Because I Am Malala is a memoir— a work of nonfiction—it doesn’t contain many symbols. Malala’s goal is to tell us, plainly and straightforwardly, where she comes from and what she plans to do with her future. Nevertheless, the burqa—the female veil, a required garb in many parts of the Muslim world—functions on a symbolic as well as a literal level in the book. Malala notes that as a child, she finds wearing a burqa fun, since doing so involves “dressing up.” But as she grows older, Malala begins to see the burqa as an impediment to women’s rights. All around her, she sees women who are forbidden from educating themselves or opening themselves to new experiences. One of the most poignant examples of this phenomenon comes in the form of Malala’s aunt, Babo—a woman who has lived in a large coastal city for her entire life, but who has always been forbidden to travel to see the ocean. As Malala sees it, the burqa is a symbol of women’s cultural inferiority in Pakistan: they are covered from view, and taught to be ashamed of their identities. As a result, women are restricted in their ability to express themselves freely, travel where they want to travel, and, most importantly of all, seek an education. On the day that Malala is shot, her would-be assassin has no trouble identifying her, as she is the only girl on the bus with her face uncovered. Without her burqa, Malala is the only one who can “see” the world clearly, but also, tragically, the only one who can be seen.

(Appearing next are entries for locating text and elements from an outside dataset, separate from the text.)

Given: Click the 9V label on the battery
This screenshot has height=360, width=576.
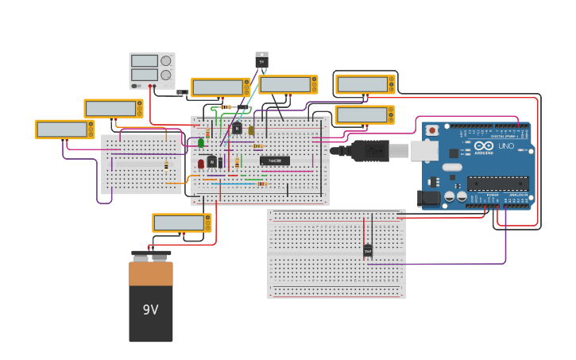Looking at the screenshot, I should click(x=150, y=309).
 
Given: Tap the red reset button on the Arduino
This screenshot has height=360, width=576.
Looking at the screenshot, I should click(x=431, y=130).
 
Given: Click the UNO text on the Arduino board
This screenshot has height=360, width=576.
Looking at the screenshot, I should click(x=505, y=146).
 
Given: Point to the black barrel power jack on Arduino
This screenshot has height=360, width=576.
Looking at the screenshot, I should click(x=430, y=198).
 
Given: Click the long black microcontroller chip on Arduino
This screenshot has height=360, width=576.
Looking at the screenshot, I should click(x=497, y=184).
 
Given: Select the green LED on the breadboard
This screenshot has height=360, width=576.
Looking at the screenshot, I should click(x=201, y=143).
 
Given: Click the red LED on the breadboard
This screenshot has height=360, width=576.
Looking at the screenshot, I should click(x=201, y=163).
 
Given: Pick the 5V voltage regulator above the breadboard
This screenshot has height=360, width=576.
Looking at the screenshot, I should click(x=261, y=60).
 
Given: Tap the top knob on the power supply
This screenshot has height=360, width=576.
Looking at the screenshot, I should click(x=165, y=60).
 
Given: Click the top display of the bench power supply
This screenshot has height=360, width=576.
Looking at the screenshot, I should click(x=145, y=60).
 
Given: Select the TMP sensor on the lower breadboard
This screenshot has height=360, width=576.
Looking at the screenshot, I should click(x=368, y=250).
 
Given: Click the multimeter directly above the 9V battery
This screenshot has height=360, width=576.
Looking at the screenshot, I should click(x=182, y=223).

While the Taliban criticize and ultimately try to kill Malala for “defaming Islam,” Malala insists that there’s nothing sacrilegious about a Muslim refusing to wear a burqa. Encouraged by her father, Malala studies the Quran herself and derives great inspiration and comfort from its verses. In the end, the burqa may be a symbol of the repression forced upon women in the largely Muslim society of Pakistan, but this doesn’t mean that Malala’s refusal to wear a burqa symbolizes her rejection of Islam. On the contrary, Malala’s bare face (shown on the cover of I Am Malala) symbolizes her refusal to submit to sexism and repression: she will educate and empower herself, studying the Quran and other books.
Burqa Quotes in I Am Malala
The man was wearing a peaked cap and had a handkerchief over his nose and mouth as if he had the flu. He looked like a college student. Then he swung himself onto the tailboard at the back and leaned in right over us.
“Who is Malala?” he demanded.
No one said anything, but several of the girls looked at me. I was the only girl with my face not covered.
I am proud that our country was created as the world’s first Muslim homeland, but we still don’t agree on what this means. The Quran teaches us sabar—patience—but often it feels that we have forgotten the word and think Islam means women sitting at home in purdah or wearing burqas while men do jihad.